For the study, researchers examined recent trends and correlations of prescription opioid use and long-term use from more than 47,000 adults, culled from the National Health and Nutrition Survey from 1999 to 2014. Subjects were evaluated on their medication use over a 30-day period. Prescription painkillers use was considered “long-term” after more than 90 days.
The prevalence of opioid medications increased from just over 4% in adult American from 1999-2000 to almost 7% in 2013-2014 – this increase was associated with a surge in long-term use from 2% to more than 5%.
Comparatively, however, among all opioid users, in 2013-2014, nearly 80% were long-term compared with just over 45% in 1999-2000.
The authors stated that these findings “are consistent with previous studies which indicated a growing trend in prescriptions and use of opioids over the past two decades” and also that the study revealed that “the increasing trend in recent years was mainly due to a sharp increase in long-term use of these medications.”

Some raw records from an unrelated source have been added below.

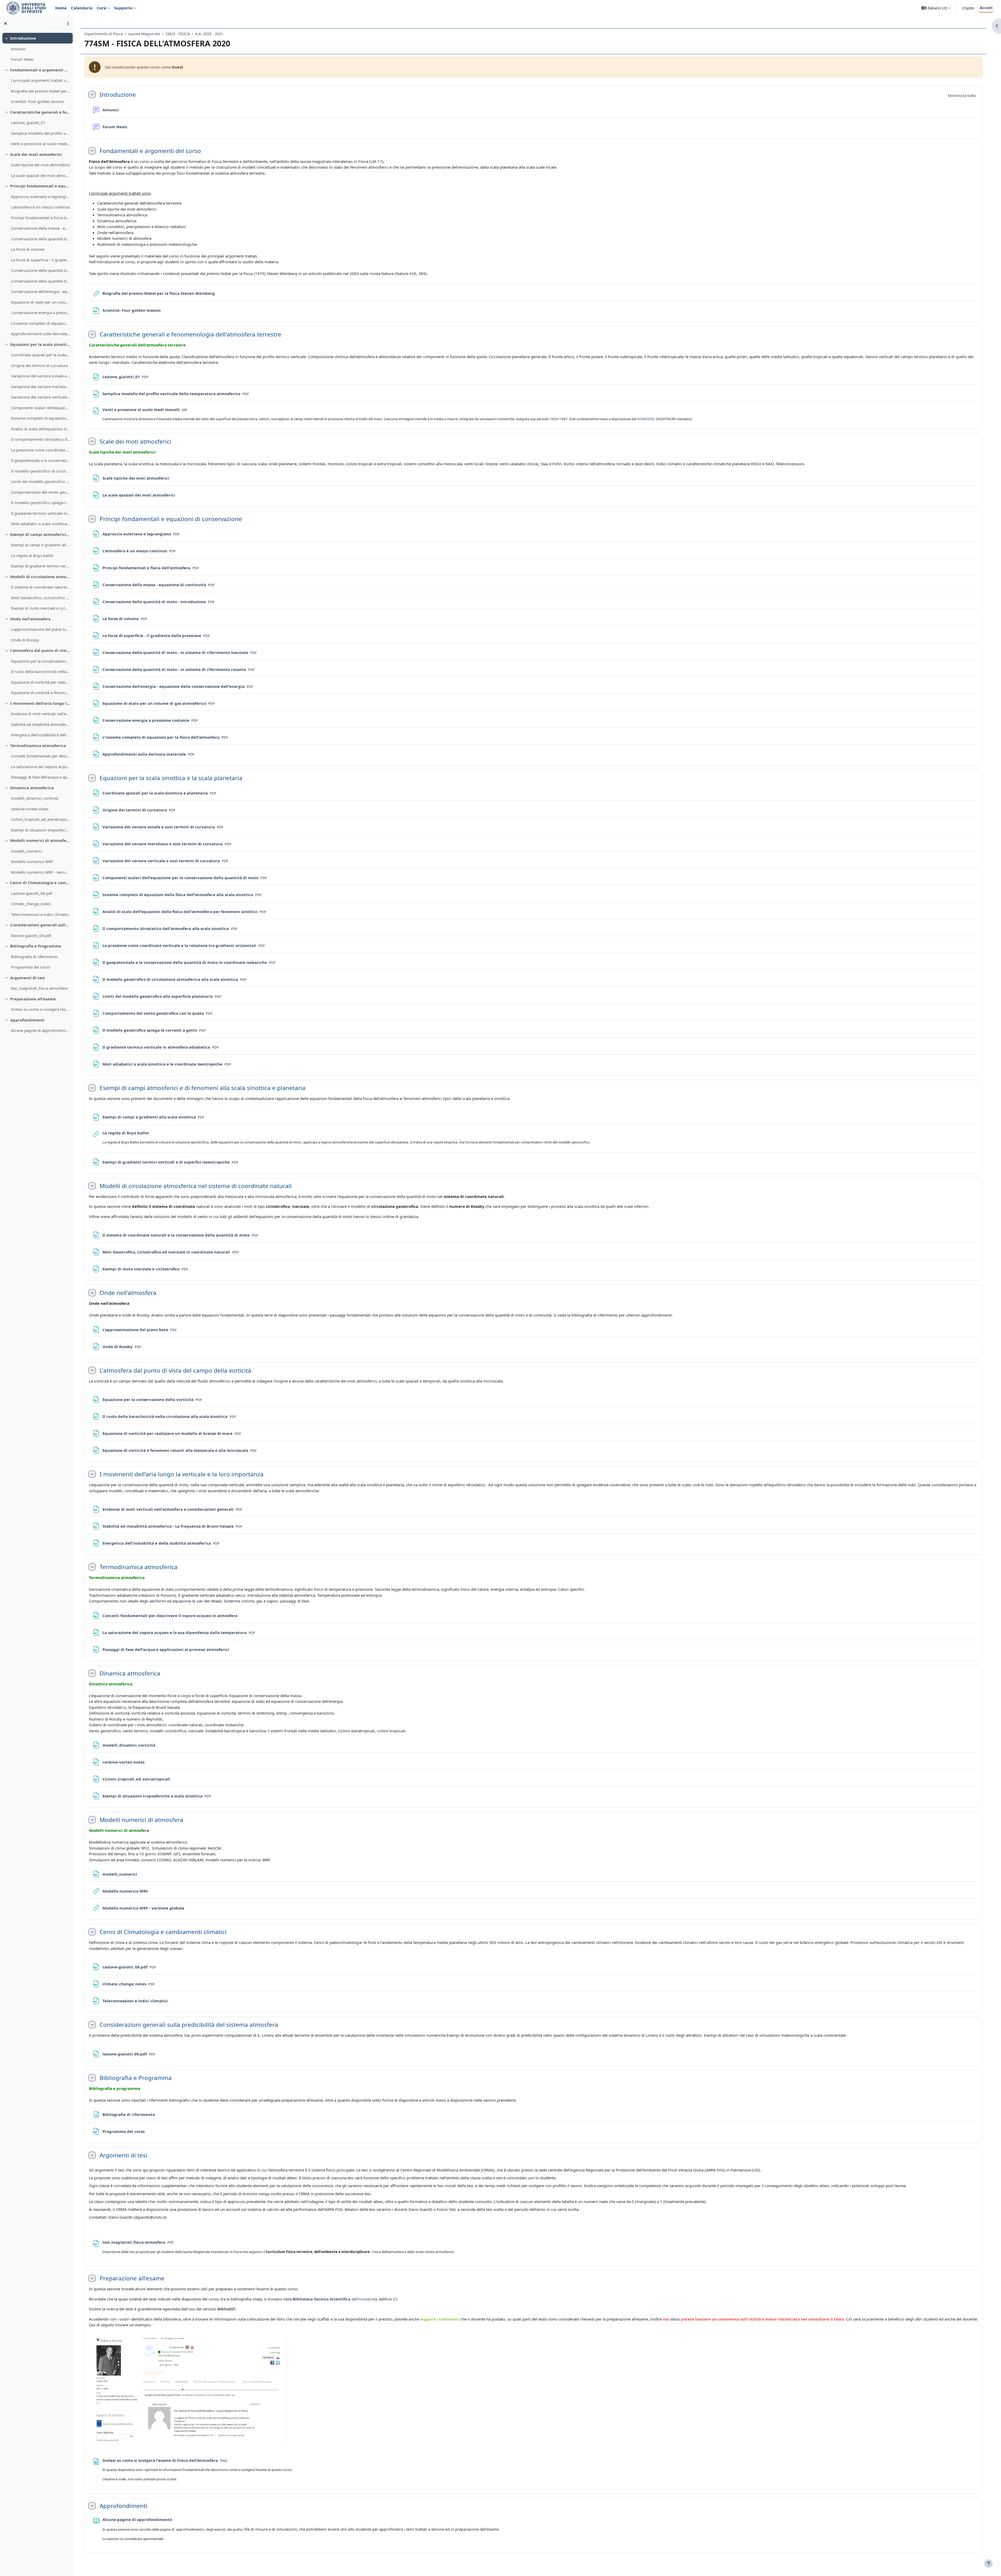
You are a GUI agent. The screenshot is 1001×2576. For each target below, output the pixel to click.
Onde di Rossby (25, 640)
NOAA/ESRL (646, 419)
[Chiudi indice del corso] (5, 23)
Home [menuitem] (61, 7)
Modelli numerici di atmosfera (40, 840)
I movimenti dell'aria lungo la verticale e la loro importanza (40, 703)
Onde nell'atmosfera (30, 618)
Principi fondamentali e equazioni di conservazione (40, 185)
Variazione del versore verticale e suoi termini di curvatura (40, 397)
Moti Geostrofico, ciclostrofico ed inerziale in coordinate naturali (40, 597)
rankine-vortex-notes (29, 808)
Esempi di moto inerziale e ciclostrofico (40, 608)
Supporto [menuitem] (123, 7)
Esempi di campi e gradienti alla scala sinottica (40, 544)
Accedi (986, 7)
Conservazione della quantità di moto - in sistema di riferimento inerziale (40, 270)
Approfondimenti (27, 1020)
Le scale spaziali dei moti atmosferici (40, 175)
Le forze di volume (27, 249)
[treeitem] (37, 49)
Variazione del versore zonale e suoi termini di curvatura (40, 375)
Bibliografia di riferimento (34, 956)
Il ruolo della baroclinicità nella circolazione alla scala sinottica (40, 671)
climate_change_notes (31, 903)
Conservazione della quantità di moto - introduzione (40, 238)
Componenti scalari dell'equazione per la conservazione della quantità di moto (40, 407)
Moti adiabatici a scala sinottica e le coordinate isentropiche (40, 523)
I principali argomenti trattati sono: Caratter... (40, 80)
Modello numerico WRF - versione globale (40, 872)
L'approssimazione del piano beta (40, 629)
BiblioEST (226, 2308)
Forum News (22, 59)
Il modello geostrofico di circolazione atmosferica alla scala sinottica (40, 471)
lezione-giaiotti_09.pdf (31, 935)
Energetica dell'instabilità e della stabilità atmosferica (40, 734)
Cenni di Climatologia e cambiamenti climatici (40, 882)
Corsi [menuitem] (102, 7)
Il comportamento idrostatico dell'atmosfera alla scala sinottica (40, 439)
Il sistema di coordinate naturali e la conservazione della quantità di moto (40, 587)
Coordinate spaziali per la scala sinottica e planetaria (40, 354)
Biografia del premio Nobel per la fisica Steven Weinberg (40, 91)
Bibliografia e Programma (35, 946)
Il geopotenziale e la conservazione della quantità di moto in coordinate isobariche (40, 460)
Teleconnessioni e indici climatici (40, 914)
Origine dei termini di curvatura (39, 365)
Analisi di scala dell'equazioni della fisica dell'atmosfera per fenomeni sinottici (40, 428)
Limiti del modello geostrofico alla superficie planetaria (40, 481)
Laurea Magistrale (144, 33)
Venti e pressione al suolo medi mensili (40, 143)
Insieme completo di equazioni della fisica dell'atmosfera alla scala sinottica (40, 418)
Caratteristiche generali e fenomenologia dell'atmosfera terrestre (40, 112)
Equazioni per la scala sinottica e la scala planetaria (40, 344)
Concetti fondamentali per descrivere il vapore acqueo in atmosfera (40, 755)
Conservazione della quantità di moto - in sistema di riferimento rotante (40, 281)
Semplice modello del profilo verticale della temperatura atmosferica (40, 133)
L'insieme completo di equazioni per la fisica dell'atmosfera (40, 323)
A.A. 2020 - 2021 (209, 33)
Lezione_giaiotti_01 (28, 122)
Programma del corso (30, 967)
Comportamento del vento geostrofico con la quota (40, 492)
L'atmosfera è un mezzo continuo (40, 207)
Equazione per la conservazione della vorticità (40, 661)
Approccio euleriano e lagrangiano (40, 196)
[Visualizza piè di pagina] (988, 2563)
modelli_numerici (26, 851)
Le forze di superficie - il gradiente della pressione (40, 259)
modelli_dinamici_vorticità (34, 798)
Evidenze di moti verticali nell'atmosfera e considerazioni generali (40, 713)
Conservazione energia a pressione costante (40, 312)
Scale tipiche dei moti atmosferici (40, 164)
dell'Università (335, 2299)
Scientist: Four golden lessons (37, 101)
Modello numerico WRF (32, 861)
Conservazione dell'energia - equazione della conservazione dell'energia (40, 291)
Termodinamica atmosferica (38, 745)
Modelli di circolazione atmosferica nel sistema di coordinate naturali (40, 576)
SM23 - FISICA (178, 33)
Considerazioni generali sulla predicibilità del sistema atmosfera (40, 924)
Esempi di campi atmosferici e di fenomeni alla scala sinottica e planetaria (40, 534)
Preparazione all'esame (33, 998)
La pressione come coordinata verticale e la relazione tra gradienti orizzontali (40, 449)
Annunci (18, 48)
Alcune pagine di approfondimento (40, 1030)
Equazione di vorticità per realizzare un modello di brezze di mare (40, 682)
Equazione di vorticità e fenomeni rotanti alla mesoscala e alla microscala (40, 692)
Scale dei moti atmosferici (36, 154)
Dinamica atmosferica (32, 787)
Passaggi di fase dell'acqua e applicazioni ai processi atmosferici (40, 777)
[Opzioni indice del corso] (68, 23)
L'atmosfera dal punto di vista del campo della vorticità (40, 650)
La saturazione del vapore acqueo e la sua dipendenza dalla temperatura (40, 766)
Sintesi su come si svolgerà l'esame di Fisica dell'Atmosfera (40, 1009)
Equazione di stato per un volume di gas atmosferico (40, 302)
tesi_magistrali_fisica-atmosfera (39, 988)
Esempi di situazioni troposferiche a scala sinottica (40, 830)
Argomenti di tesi (27, 977)
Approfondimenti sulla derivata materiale (40, 333)
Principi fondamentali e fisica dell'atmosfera (40, 217)
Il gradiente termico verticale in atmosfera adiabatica (40, 513)
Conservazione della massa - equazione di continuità (40, 228)
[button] (936, 8)
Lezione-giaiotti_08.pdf (31, 893)
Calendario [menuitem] (82, 7)
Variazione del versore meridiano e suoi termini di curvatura (40, 386)
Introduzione (23, 38)
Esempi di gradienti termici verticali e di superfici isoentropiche (40, 565)
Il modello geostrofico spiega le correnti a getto (40, 502)
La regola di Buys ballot (32, 555)
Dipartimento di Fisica (103, 33)
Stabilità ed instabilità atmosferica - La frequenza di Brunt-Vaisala (40, 724)
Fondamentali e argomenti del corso (40, 69)
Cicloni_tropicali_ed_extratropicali (40, 819)
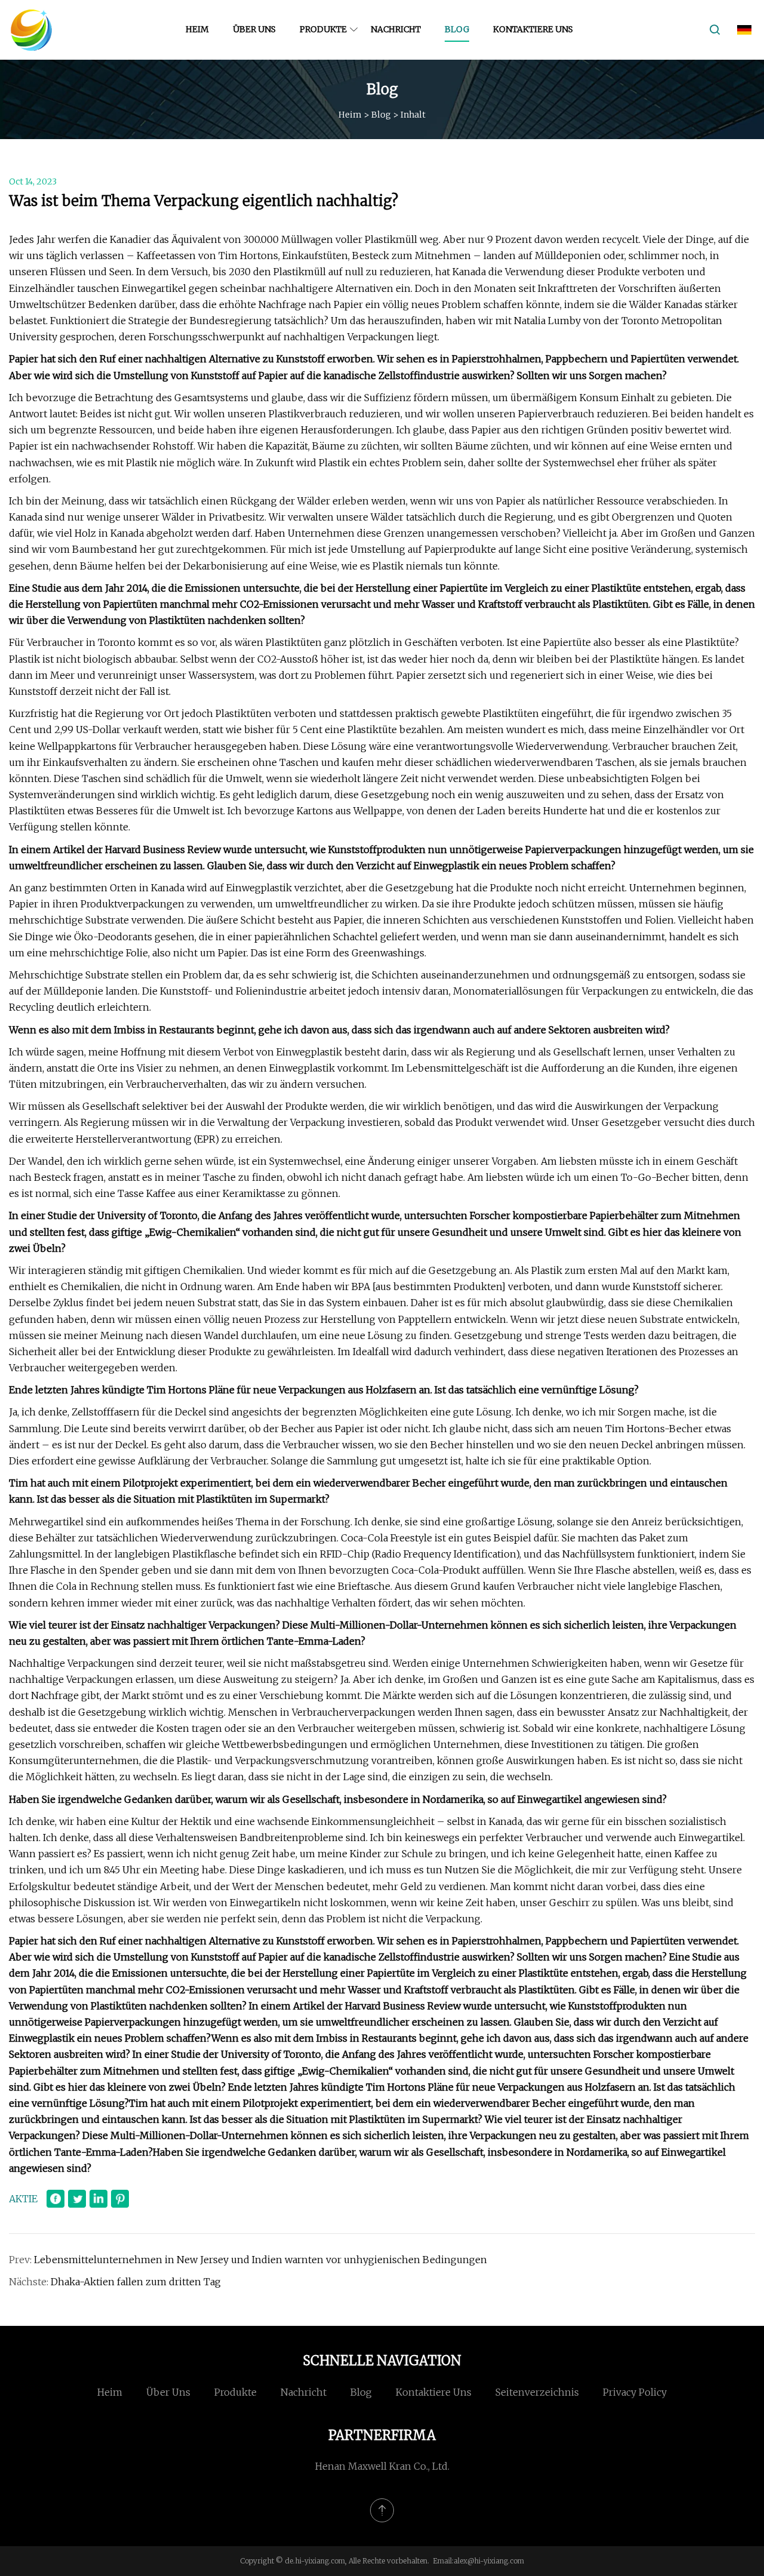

The authors went on to say that the “trend in long-term use of prescription opioids is concerning” due to limited evidence supporting the benefits of this pattern of opioid use.
The study concluded:
“The findings highlight the need for research on potential benefits and harms of long-term use of opioids and efforts to restrict long-term use to patients for whom the benefits outweigh the risks.”
According to data released by the Centers for Disease Control and Prevention, more than two million people in the nation are currently addicted to prescription opioids.